◆ **What is required**
Using the records below, give again exactly the lines from the line that contains "Image resolution: width=1229" through the line that contains "The height and width of the screenshot is (437, 720).", both ends included, and only those.

◆ **Data shown**

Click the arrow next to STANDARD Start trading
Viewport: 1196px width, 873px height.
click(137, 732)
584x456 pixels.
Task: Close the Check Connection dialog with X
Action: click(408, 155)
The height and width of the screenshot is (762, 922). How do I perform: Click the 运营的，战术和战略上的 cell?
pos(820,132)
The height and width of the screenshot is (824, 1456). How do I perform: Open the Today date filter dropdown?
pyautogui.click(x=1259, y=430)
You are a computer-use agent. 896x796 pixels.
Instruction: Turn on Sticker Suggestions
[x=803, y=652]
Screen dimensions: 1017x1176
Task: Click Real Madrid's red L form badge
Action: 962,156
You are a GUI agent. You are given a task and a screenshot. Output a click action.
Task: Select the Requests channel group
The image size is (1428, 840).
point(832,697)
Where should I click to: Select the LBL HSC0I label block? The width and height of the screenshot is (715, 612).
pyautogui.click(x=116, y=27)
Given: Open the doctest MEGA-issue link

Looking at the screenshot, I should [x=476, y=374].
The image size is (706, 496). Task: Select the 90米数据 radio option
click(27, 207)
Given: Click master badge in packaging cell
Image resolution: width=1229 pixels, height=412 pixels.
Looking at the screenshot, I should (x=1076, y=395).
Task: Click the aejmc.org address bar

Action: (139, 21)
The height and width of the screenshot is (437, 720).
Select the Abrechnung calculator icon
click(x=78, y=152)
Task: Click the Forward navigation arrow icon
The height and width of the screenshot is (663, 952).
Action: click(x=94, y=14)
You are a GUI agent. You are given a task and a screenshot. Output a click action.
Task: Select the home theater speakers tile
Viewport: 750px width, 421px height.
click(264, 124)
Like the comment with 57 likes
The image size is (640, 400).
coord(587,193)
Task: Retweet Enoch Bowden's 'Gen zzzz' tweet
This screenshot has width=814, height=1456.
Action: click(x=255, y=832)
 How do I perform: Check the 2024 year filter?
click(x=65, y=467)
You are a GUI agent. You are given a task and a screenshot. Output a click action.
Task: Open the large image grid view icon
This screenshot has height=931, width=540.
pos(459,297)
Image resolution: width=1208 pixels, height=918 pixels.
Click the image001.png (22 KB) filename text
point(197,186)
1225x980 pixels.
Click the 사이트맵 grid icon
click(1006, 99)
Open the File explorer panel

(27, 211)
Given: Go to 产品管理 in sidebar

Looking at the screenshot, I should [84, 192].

◆ **Answer section**
Image resolution: width=1229 pixels, height=412 pixels.
Looking at the screenshot, I should (x=1076, y=395).
Task: Click the aejmc.org address bar

Action: (139, 21)
The height and width of the screenshot is (437, 720).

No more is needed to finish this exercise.